GOAL OF THE EXERCISE ▸ Please write out the passage of the book review below, word for word, starting at the words "The format of" and stopping after "character was which.".

PAGE EXCERPT ▸

For almost a year, I’d been hearing about Ray Hecht’s forthcoming novel, South China Morning Blues (Blacksmith Books, 2015), which comes out from the publisher on October 15 and on Amazon later this year. When the author sent me a review copy, I found myself pausing at every break during the day and evening to get in more reading. This is not one to miss!
Most China novels and memoirs take place in other regions besides the Pearl River Delta. Hecht’s book is different in that it’s separated into three sections named after cities: Shenzhen, Guangzhou, and Hong Kong. I haven’t been to Shenzhen in 17 years and Guangzhou in 19, but felt like I was being transported back to a place I once knew well and one I’d visited a couple times, respectively. And I think I know Hong Kong well, so was excited he kept that one for the end.
Through his writing, Hecht shows he’s an adept observer of life in southern China and Hong Kong, capturing the spirit of each place he writes about and the issues that define these places. His twelve characters appear throughout the book and each brings a different perspective. There are English teachers, a journalist, artist, businessman, and a young woman who marries an old Taiwanese sugar daddy, to name some.
The format of the book is quite clever. As I mentioned above, it’s broken into three sections according to locale. But within each section, the chapters are arranged according to one of the twelve characters. Hecht doesn’t label the chapters with the characters’ names, but rather by the Chinese character of their zodiac animal. My short-term memory is not the greatest, but I found I had no trouble keeping up with which character was which.

ROWS ▸
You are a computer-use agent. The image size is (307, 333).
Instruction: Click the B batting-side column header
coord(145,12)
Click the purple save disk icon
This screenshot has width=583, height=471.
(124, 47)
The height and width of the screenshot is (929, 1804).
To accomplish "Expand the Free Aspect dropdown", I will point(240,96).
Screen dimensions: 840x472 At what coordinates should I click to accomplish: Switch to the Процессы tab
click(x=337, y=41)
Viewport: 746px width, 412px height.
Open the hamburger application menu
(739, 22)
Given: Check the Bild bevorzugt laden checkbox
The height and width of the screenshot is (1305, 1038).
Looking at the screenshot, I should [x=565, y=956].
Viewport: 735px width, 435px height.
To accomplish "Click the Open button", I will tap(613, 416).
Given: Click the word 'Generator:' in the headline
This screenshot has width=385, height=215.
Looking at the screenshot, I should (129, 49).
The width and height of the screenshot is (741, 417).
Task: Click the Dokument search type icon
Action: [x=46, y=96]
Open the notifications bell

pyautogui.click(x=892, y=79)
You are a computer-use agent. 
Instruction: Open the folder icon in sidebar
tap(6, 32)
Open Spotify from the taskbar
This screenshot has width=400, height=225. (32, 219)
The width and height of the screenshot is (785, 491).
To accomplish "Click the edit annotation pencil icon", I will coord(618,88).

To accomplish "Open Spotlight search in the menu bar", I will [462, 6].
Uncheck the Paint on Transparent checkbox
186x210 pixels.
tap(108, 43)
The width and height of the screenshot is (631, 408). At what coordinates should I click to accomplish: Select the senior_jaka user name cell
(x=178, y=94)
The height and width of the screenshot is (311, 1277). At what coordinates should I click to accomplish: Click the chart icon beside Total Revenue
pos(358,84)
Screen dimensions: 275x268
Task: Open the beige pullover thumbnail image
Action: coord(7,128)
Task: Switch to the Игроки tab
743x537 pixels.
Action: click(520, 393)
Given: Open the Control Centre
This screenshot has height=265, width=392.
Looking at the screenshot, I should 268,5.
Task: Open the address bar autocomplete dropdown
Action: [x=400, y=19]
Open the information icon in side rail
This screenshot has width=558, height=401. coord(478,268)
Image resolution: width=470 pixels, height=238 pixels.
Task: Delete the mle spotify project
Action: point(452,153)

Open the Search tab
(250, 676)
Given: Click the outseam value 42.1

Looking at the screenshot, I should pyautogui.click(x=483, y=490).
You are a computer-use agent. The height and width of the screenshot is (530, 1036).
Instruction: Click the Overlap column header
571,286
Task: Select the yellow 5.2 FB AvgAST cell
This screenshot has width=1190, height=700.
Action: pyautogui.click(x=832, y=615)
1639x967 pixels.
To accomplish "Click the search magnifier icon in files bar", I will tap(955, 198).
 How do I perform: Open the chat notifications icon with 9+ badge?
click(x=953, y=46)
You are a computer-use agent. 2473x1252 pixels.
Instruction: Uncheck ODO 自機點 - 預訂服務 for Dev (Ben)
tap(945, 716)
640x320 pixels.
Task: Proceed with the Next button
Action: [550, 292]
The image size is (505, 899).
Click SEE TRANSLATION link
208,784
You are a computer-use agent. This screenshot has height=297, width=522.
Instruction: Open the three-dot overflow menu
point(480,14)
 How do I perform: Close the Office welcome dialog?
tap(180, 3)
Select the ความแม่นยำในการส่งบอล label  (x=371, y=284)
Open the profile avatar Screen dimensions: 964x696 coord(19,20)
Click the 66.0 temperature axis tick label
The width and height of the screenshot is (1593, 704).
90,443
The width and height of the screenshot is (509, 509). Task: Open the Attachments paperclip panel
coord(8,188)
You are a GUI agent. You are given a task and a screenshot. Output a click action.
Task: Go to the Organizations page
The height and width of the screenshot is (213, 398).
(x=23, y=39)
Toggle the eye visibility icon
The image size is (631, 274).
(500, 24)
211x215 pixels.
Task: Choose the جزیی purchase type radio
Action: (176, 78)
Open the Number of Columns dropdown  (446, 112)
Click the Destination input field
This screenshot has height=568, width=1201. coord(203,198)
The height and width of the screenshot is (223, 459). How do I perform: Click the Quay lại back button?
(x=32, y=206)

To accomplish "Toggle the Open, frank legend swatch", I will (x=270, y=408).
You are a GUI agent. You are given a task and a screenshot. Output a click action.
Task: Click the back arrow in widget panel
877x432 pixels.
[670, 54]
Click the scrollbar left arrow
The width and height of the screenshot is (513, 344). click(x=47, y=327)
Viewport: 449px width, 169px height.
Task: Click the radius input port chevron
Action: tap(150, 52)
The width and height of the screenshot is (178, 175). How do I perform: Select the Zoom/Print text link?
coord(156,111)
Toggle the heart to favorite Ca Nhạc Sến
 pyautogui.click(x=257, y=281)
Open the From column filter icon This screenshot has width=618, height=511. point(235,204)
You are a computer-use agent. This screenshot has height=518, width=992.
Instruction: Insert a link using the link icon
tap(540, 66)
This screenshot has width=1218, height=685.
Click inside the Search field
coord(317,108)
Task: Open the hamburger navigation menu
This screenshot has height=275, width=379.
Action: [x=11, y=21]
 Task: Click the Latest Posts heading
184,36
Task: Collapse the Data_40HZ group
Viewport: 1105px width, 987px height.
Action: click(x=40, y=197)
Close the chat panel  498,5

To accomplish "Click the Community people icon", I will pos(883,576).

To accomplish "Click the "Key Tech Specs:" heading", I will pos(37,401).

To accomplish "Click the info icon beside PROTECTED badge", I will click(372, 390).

ANSWER TO THIS PROBLEM ▸
The format of the book is quite clever. As I mentioned above, it’s broken into three sections according to locale. But within each section, the chapters are arranged according to one of the twelve characters. Hecht doesn’t label the chapters with the characters’ names, but rather by the Chinese character of their zodiac animal. My short-term memory is not the greatest, but I found I had no trouble keeping up with which character was which.